American tech and business journalist

Owen Thomas (born March 30, 1972) is an American blogger, journalist, and entrepreneur who serves as managing editor of the San Francisco Business Times.

He was the founding executive editor of The Daily Dot and former executive editor of VentureBeat. He was the managing editor of Valleywag, a Gawker Media gossip and news blog about Silicon Valley personalities that billed itself as a "tech gossip rag".

==Career==
Thomas graduated from Thomas Jefferson High School for Science and Technology. He is a 1994 graduate of the University of Chicago. He first worked at Suck.com, and later at the former technology magazine Business 2.0.

He was managing editor of the Silicon Valley gossip website Valleywag, before leaving to run NBC's local site for the San Francisco Bay Area.

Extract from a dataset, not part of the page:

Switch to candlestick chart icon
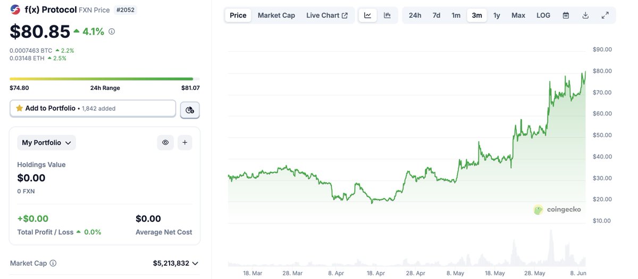388,15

Thomas does some on-screen commentary in the film Revenge of the Electric Car.

In 2013, Thomas was named editor-in-chief of ReadWrite. He joined the San Francisco Chronicle as business editor in 2016, leaving in 2021 to become a senior editor at the tech news site Protocol.

==Valleywag==
Thomas replaced Nick Denton as the managing editor of Valleywag on July 6, 2007. Valleywag, a two-man operation, was written mostly by Thomas, with help from its former editor, Nick Douglas.

In 2007, Thomas outed Peter Thiel as gay in Valleywag while Thiel was in Saudi Arabia on business. In response, Thiel covertly funded lawsuits by third parties against Gawker Media, Valleywag's parent. Thiel's role came to light in the aftermath of the Bollea v. Gawker verdict, which awarded Bollea, known professionally as Hulk Hogan, $140 million after Gawker published a sex tape of him. Thomas contends that Thiel's sexuality was already "known to a wide circle", so his coverage did not constitute an outing.